Antialbuminuric Effects of Valsartan and Lisinopril

Novartis

Status and phase

Terminated

Phase 4

Conditions

Hypertension

Early Diabetic Nephropathy

Treatments

Drug: VALSARTAN, VALSARTAN PLUS HCTZ, LISINOPRIL, LISINOPRIL PLUS HCTZ

Study type

Interventional

Funder types

Industry

Identifiers

NCT00171600

CVAL489AES15

Details and patient eligibility

About

Title: Antialbuminuric effect of valsartan, lisinopril and valsartan versus lisinopril in non-diabetic and diabetic renal disease: a randomized (3:3:1), open label, parallel group, 20 weeks follow-up.
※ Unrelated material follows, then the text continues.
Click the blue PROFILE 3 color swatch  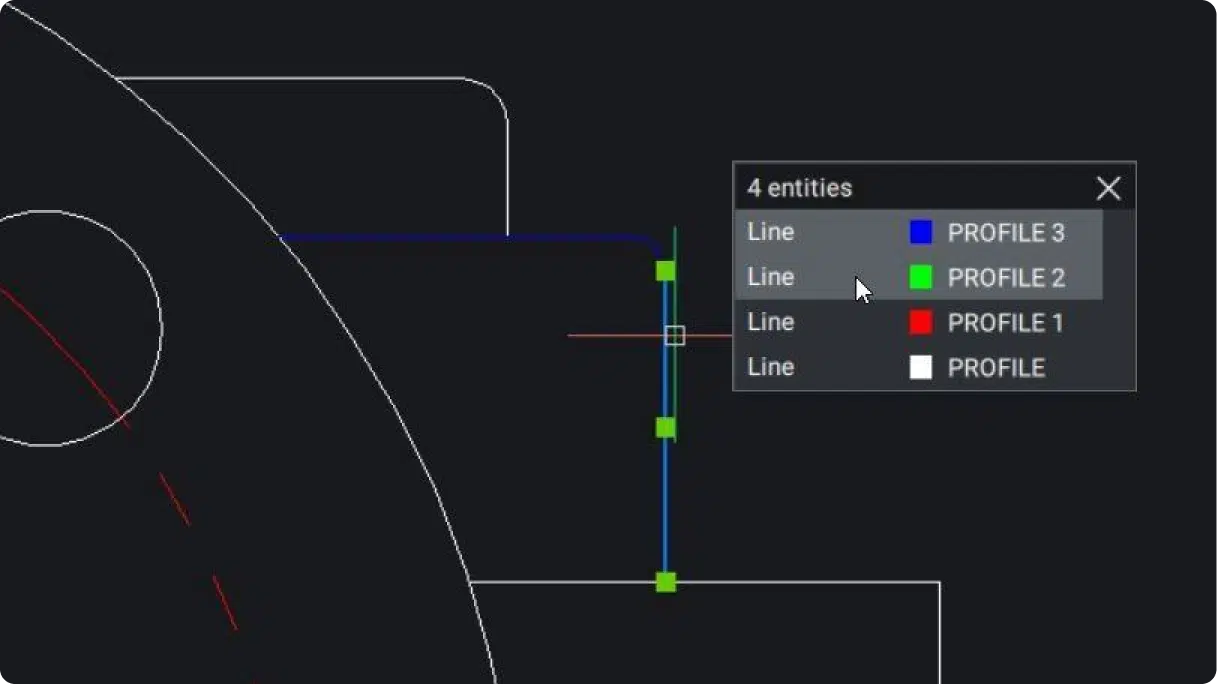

Objective: To evaluate the antialbuminuric effect of high doses of valsartan vs lisinopril vs combo treatment in non-diabetic and diabetic patients.

Hypothesis: Combo treatment reduces microalbuminuria and the albumin/creatinine ratio more than monotherapies..

Design: Multicentric, randomized, open label, parallel group, active controlled.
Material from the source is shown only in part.